§ **やること**
**1)** 本居宣長についての文章を二文で要約してください。
**2)** 本居宣長についての文章のうち、「今、こうして、おのずから浮び」から「第27集p.25~p.26)」までを一字も変えずに書き写すこと。

§ **提示された文章**

• • • • •

動揺について

「本居宣長について、書いてみたいという考えは、久しい以前から抱いていた。戦争中の事だが、『古事記』をよく読んでみようとして、それなら、面倒だが、宣長の『古事記伝』でと思い、読んだ事がある。それから間もなく、折口おりくち信夫しのぶ氏の大森のお宅を、初めてお訪ねする機会があった。話が、『古事記伝』に触れると、折口氏は、たちばな守部もりべの『古事記伝』の評について、いろいろ話された。浅学な私には、のみこめぬ処もあったが、それより、私は、話を聞きながら、一向に言葉に成ってくれぬ、自分の『古事記伝』の読後感を、もどかしく思った。そして、それが、ほとんど無定形な動揺する感情である事に、はっきり気附いたのである。『宣長の仕事は、批評や非難を承知の上のものだったのではないでしょうか』という言葉が、ふと口に出てしまった。折口氏は、黙って答えられなかった。私は恥かしかった。帰途、氏は駅まで私を送って来られた。道々、取止めもない雑談を交して来たのだが、お別れしようとした時、不意に、『小林さん、本居さんはね、やはり源氏ですよ、では、さよなら』と言われた。

今、こうして、おのずから浮び上がる思い出を書いているのだが、それ以来、私の考えが熟したかどうか、怪しいものである。やはり、宣長という謎めいた人が、私の心の中にいて、これをめぐって、分析しにくい感情が動揺しているようだ。物を書くという経験を、いくら重ねてみても、決して物を書く仕事はやさしくはならない。私が、ここで試みるのは、相も変らず、やってみなくては成功するかしないか見当のつき兼ねるくわだてである」(新潮社刊「小林秀雄全作品」第27集p.25~p.26)

• • • • •

§ **データ抜粋**
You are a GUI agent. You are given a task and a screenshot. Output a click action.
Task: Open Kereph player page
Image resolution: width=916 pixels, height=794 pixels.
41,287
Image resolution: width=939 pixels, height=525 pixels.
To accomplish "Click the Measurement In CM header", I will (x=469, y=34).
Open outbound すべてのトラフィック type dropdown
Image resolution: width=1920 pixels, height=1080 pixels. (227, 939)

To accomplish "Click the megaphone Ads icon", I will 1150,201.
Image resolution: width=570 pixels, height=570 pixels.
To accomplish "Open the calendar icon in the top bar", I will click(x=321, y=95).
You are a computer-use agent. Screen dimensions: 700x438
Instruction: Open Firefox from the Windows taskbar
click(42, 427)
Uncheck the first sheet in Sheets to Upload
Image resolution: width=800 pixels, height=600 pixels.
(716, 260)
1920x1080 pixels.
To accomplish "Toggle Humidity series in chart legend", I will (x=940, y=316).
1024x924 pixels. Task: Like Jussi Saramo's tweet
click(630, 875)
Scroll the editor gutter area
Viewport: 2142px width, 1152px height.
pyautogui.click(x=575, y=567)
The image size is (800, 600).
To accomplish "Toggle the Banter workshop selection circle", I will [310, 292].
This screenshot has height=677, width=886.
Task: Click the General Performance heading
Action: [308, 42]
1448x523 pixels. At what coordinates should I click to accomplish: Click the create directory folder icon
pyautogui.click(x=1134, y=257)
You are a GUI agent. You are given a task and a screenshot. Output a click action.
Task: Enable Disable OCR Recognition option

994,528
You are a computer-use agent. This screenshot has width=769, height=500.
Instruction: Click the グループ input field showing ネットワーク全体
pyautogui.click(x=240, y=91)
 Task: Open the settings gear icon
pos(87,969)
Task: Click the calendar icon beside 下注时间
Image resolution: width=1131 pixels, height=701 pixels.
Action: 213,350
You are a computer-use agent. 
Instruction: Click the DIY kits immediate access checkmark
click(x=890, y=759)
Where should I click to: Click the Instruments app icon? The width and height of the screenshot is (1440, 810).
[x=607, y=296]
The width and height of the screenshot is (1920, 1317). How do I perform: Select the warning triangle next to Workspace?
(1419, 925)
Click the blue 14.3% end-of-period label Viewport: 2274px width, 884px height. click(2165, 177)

• • • • •

§ **解答一覧**
**1)** 筆者は戦争中に『古事記伝』を読んだ後、折口信夫氏を訪ねた折に、自分の読後感が言葉にならない動揺する感情であることにはっきり気づき、別れ際に折口氏から「本居さんはね、やはり源氏ですよ」と告げられた。今も宣長という謎めいた人をめぐって分析しにくい感情が動揺しており、筆者がここで試みるのは、やってみなければ成功するかどうか見当のつかないくわだてである。

**2)**
今、こうして、おのずから浮び上がる思い出を書いているのだが、それ以来、私の考えが熟したかどうか、怪しいものである。やはり、宣長という謎めいた人が、私の心の中にいて、これをめぐって、分析しにくい感情が動揺しているようだ。物を書くという経験を、いくら重ねてみても、決して物を書く仕事はやさしくはならない。私が、ここで試みるのは、相も変らず、やってみなくては成功するかしないか見当のつき兼ねるくわだてである」(新潮社刊「小林秀雄全作品」第27集p.25~p.26)